More Love and Laughter from
"How many bullets have you taken out, Miss Langdon?”
“Yours was the fourth, or maybe the fifth.” She spoke in the same straightforward tone he’d already come to expect.
He stared at her. “That many?”
“Yes, and they weren’t all accidents.”
-The Nutcracker Bride (The Twelve Brides of Christmas)
Bio: New York Times best-selling author Margaret Brownley has penned more than thirty novels. Her books have won numerous awards, including Readers' Choice and Award of Excellence. She's a former Romance Writers of American RITA® finalist and has written for a TV soap. She's currently working on a new series. Petticoat Detectives--the first book in her Undercover Ladies series—will be released in December. Not bad for someone who flunked eighth grade English. Just don't ask her to diagram a sentence.
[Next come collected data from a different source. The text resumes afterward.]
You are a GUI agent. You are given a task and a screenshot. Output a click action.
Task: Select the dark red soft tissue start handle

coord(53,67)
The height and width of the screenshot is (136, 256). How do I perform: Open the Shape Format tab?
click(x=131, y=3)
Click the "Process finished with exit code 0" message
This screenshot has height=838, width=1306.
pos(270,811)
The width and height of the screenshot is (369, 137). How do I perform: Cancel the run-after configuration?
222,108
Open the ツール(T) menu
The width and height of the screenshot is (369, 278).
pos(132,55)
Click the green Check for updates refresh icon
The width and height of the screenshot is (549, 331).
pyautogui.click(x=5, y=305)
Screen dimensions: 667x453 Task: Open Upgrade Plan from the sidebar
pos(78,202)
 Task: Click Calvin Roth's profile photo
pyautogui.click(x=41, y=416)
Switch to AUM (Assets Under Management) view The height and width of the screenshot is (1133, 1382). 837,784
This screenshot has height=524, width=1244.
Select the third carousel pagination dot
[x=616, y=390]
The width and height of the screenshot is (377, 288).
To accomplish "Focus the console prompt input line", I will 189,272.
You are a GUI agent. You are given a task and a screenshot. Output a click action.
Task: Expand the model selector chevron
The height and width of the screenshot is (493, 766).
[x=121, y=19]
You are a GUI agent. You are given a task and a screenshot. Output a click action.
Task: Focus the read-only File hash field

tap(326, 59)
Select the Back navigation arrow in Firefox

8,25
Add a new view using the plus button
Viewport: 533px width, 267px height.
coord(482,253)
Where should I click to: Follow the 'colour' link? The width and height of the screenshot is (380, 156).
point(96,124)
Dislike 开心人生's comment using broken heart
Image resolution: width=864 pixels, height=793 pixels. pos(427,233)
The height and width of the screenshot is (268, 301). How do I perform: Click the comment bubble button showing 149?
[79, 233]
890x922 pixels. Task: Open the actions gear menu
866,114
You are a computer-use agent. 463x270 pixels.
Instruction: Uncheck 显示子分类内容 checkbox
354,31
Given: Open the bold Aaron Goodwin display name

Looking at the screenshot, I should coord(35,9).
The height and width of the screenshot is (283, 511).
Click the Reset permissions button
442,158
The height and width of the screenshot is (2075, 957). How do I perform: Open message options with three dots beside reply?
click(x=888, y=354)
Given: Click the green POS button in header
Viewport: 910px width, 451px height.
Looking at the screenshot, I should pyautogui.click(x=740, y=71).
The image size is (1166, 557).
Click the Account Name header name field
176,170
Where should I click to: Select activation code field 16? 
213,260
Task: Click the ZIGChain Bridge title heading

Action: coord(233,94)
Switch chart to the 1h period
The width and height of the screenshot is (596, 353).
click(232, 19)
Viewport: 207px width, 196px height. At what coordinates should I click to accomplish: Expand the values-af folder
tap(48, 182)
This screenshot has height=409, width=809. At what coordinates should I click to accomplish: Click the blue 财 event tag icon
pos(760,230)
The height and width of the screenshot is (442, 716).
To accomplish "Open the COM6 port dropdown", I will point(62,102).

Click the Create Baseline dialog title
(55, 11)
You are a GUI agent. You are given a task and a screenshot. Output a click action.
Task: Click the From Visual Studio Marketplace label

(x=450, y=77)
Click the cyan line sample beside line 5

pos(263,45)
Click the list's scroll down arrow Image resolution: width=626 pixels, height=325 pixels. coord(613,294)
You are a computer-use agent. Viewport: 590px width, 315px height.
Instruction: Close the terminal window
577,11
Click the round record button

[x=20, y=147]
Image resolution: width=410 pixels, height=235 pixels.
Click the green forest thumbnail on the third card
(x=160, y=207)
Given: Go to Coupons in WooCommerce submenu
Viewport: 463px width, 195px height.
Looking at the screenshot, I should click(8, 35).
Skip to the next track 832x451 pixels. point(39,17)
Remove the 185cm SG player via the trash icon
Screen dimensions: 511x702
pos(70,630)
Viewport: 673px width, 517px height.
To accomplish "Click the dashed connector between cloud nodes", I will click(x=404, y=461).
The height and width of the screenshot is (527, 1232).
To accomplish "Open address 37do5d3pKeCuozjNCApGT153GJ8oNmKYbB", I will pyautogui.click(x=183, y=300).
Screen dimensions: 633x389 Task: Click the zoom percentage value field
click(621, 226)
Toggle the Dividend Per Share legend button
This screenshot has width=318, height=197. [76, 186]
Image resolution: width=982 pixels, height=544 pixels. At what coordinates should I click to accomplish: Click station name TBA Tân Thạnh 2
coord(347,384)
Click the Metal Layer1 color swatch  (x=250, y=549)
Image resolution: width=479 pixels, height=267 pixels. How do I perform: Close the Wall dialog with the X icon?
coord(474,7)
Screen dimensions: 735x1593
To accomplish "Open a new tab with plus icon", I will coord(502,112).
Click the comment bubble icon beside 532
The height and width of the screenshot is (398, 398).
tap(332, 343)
How did you come up with the idea for this story?
Lena, thanks for letting
Actually, I have a small but impressive collection of nutcrackers which I display every Christmas. Tchaikovsky wrote a ballet about a nutcracker, so I figured why not write a short story about one? The heroine's grandfather carved nutcrackers, which the heroine uses to crack nuts for her bakery. Nutcrackers have a fascinating history, some of which I wove into my story.
If you were planning a party with Christian authors of contemporary fiction, what six people would you invite and why?
· I'd invite Debbie Macomber because she's a joy to be around and a true inspiration. She might also agree to teach me to knit.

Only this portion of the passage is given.